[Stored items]
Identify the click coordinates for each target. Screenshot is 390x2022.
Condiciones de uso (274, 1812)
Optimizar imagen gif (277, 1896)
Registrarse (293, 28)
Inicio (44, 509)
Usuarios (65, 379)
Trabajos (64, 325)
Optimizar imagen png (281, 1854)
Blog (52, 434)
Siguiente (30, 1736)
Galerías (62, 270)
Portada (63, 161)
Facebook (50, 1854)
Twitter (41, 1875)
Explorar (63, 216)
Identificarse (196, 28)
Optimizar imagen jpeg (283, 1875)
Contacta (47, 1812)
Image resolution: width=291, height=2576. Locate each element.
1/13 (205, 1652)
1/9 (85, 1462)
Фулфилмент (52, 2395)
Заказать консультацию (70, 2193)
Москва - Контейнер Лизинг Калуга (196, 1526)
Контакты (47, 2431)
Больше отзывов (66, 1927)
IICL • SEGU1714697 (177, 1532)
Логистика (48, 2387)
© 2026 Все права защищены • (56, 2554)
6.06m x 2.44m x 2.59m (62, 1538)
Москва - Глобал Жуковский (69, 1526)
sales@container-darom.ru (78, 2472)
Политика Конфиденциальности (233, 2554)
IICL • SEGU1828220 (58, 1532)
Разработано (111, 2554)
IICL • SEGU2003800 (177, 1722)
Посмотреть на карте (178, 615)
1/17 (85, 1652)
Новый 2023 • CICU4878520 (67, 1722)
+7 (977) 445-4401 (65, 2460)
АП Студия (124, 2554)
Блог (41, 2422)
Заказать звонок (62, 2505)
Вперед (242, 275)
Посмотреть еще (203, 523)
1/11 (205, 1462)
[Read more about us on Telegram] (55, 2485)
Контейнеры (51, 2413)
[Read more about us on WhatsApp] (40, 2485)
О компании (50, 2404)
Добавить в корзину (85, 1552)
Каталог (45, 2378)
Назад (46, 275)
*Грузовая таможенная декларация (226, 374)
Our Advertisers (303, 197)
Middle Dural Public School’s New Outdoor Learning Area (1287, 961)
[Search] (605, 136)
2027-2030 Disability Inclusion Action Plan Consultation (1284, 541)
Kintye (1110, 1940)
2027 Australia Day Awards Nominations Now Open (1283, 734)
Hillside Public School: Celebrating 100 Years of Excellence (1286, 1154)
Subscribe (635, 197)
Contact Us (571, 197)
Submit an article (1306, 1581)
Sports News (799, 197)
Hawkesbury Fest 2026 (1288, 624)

■ WORK REQUEST
Show me every line of the entries above that holds "Москва".

■ YOUR SOLUTION
Москва - Контейнер Лизинг Калуга (196, 1526)
Москва - Глобал Жуковский (69, 1526)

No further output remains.